# bendable skeleton hands



## LAKE OF THE DEAD (Apr 15, 2009)

bend in to left and right hand at the joints


----------



## LAKE OF THE DEAD (Apr 15, 2009)

for those that want to keep them as yardstakes







drill hole with a knife







push wire in hole


----------



## Pumpkin5 (May 17, 2012)

Great idea! I'm definitely going to "borrow" this one.


----------



## xrockonx911 (Jul 28, 2010)

pretty kool! 
I don't remember even seeing these yard stakes though... will have to watch for them this year.


----------



## offmymeds (May 26, 2010)

Great job on these! 

I'm in the dallas ft worth area, which 99cent store did you find these at?


----------



## LAKE OF THE DEAD (Apr 15, 2009)

offmymeds , they sold them during Halloween , i never could find life size skeleton hands anywhere to finish my skeletons , so I was so happy when they had them, ,hopefully they will be back this year .

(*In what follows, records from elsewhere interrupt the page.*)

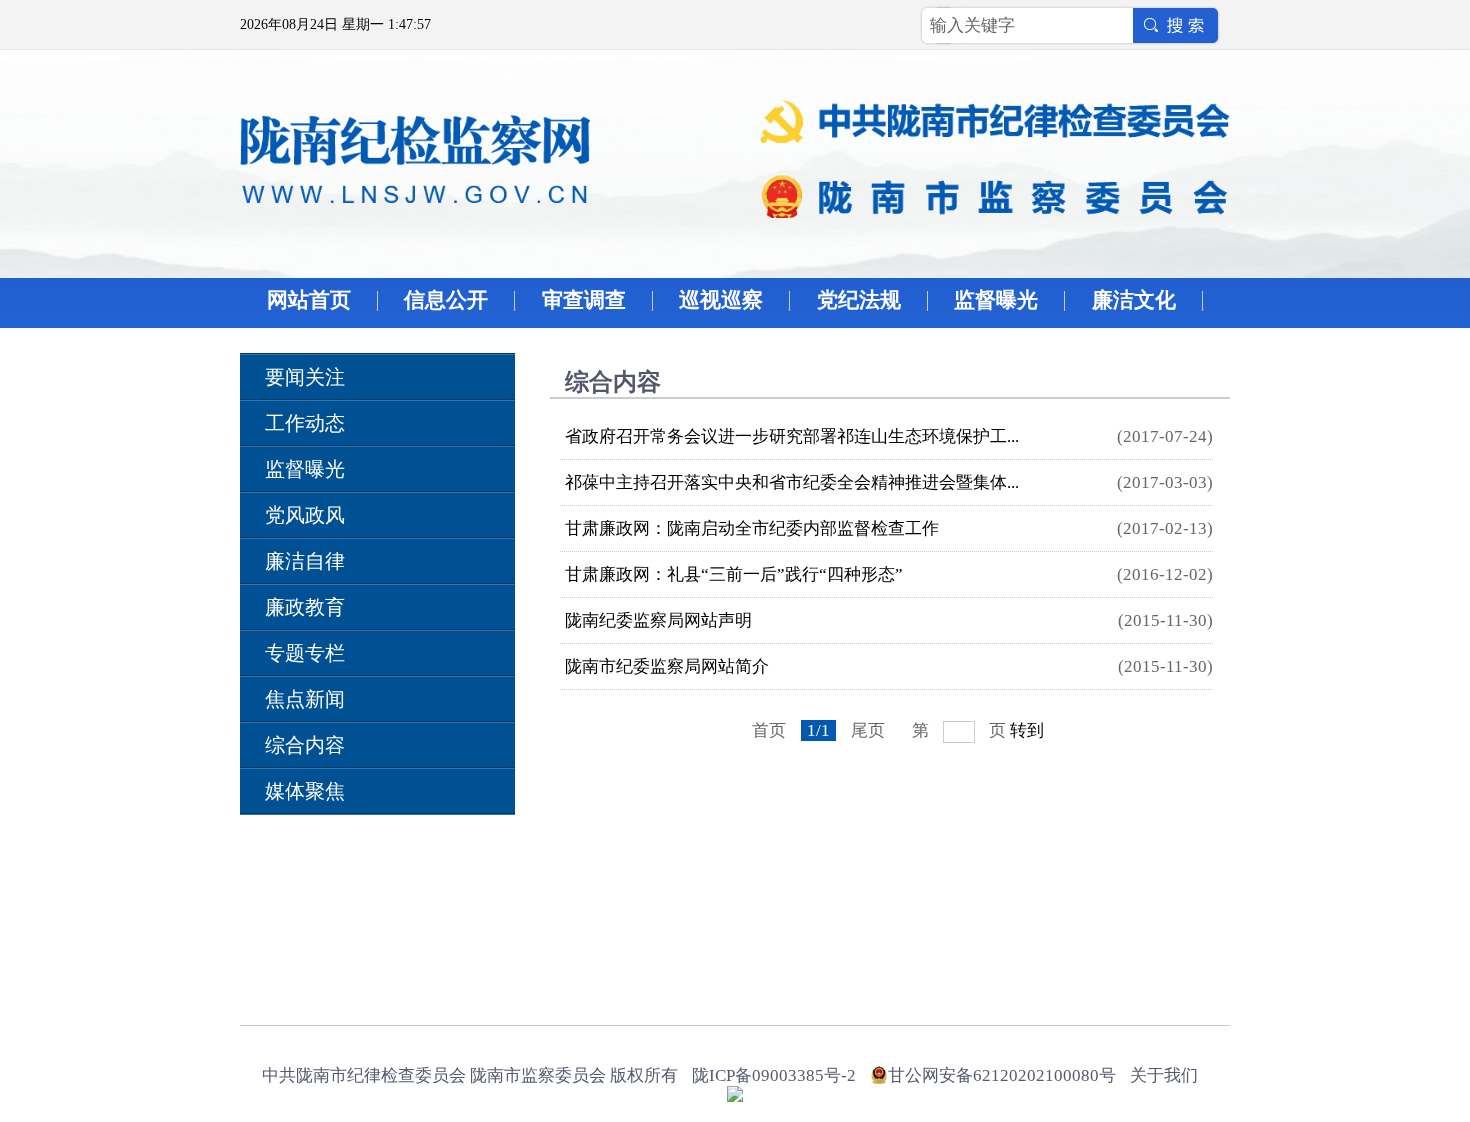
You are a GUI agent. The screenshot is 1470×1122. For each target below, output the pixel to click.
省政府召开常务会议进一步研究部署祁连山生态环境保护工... (792, 436)
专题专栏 (305, 653)
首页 (769, 730)
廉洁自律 (305, 561)
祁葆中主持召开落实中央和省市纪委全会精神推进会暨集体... (792, 482)
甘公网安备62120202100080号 (1002, 1075)
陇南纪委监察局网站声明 (658, 620)
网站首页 (309, 300)
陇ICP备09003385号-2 (774, 1075)
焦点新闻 (305, 699)
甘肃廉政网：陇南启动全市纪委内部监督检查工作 (752, 528)
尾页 (868, 730)
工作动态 (305, 423)
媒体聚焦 (305, 791)
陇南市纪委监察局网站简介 (667, 666)
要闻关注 (305, 377)
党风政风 (305, 515)
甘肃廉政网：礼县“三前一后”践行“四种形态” (734, 574)
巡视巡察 (721, 300)
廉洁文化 (1134, 300)
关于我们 (1164, 1075)
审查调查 (584, 300)
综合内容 (305, 745)
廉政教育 (305, 607)
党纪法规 (859, 300)
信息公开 (446, 300)
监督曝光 (996, 300)
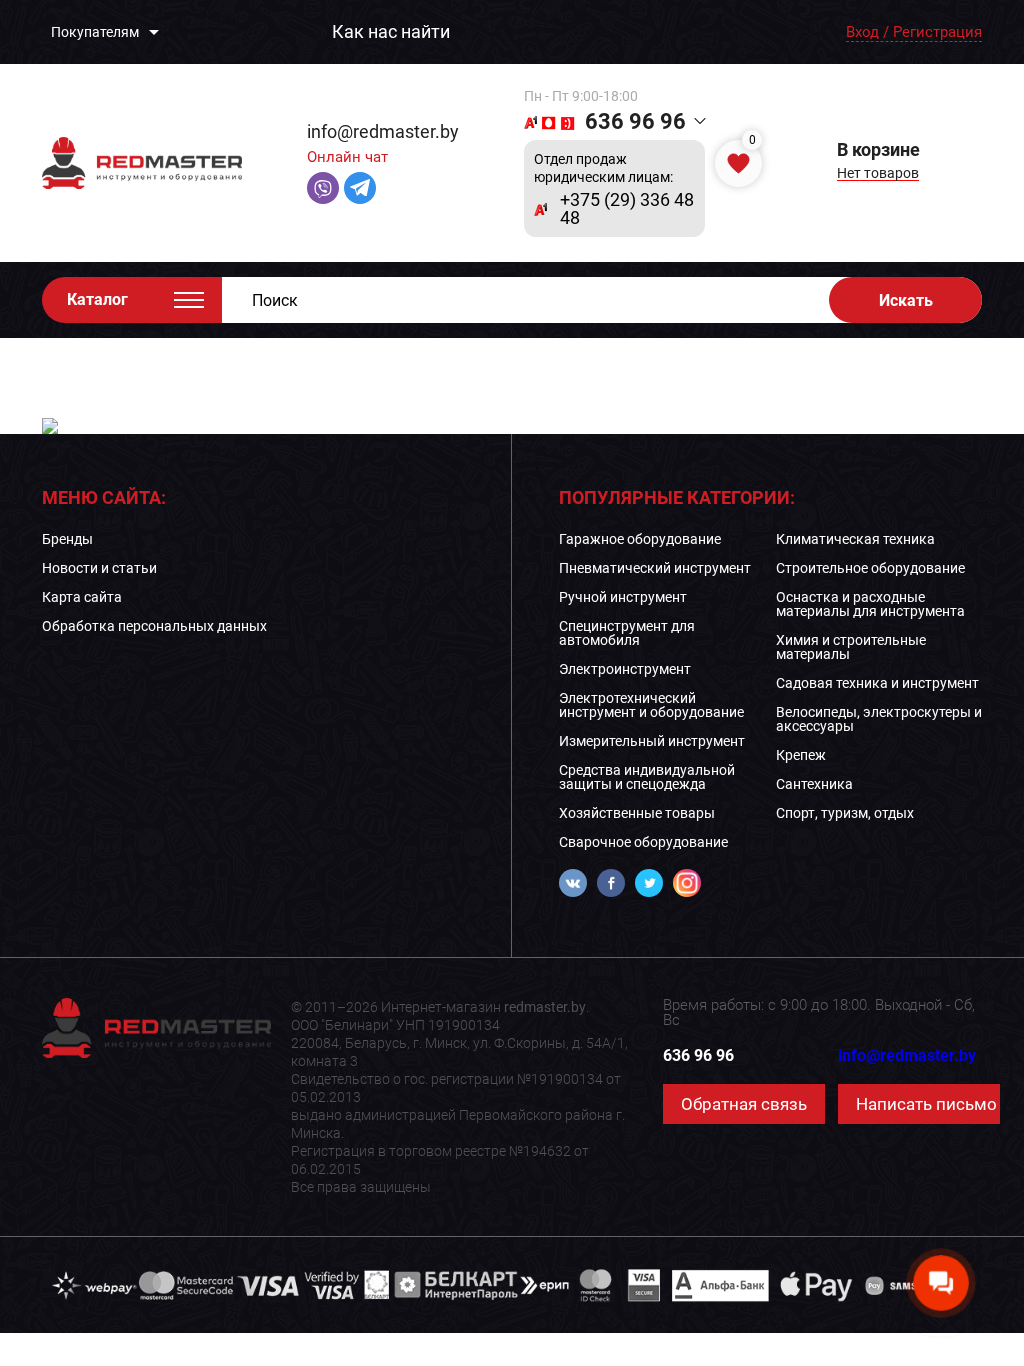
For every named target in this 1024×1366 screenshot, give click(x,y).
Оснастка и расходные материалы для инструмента (870, 604)
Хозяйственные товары (637, 813)
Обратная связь (744, 1104)
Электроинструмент (625, 669)
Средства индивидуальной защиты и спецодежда (647, 777)
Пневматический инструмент (655, 568)
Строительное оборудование (870, 568)
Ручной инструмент (623, 597)
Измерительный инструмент (652, 741)
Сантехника (814, 784)
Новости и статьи (99, 568)
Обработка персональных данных (154, 626)
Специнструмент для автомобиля (627, 633)
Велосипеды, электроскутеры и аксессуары (879, 719)
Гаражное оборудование (640, 539)
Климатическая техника (855, 539)
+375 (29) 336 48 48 (627, 209)
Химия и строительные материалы (851, 647)
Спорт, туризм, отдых (845, 813)
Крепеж (801, 755)
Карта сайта (82, 597)
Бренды (67, 539)
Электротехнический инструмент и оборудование (651, 705)
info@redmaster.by (383, 131)
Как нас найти (391, 32)
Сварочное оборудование (643, 842)
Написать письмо (926, 1104)
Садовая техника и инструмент (877, 683)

I think they look better with the new hands , i will post pictures when their finished


----------



## oaklawn Crematory (Jun 25, 2010)

Very cool Lake of the Dead!


----------



## CreepyCreations (Oct 16, 2011)

Nice! Very simple, which I'm a BIG fan of. I'll have to look for those.


----------



## offmymeds (May 26, 2010)

They do look better with those hands and adding the pvc really helps. I really like how much taller the blucky is, and how you can bend his arms. Well done.


----------



## Chops6965 (Jun 11, 2009)

I love this idea. I will definitely be trying this if I get to my coffin project. I want to add sekelton hands to look like they are holding the lid and this is just the ticket! 

Thanks for posting it!


----------



## LAKE OF THE DEAD (Apr 15, 2009)

has anyone seen the skeleton hands at the 99 cent store ?


----------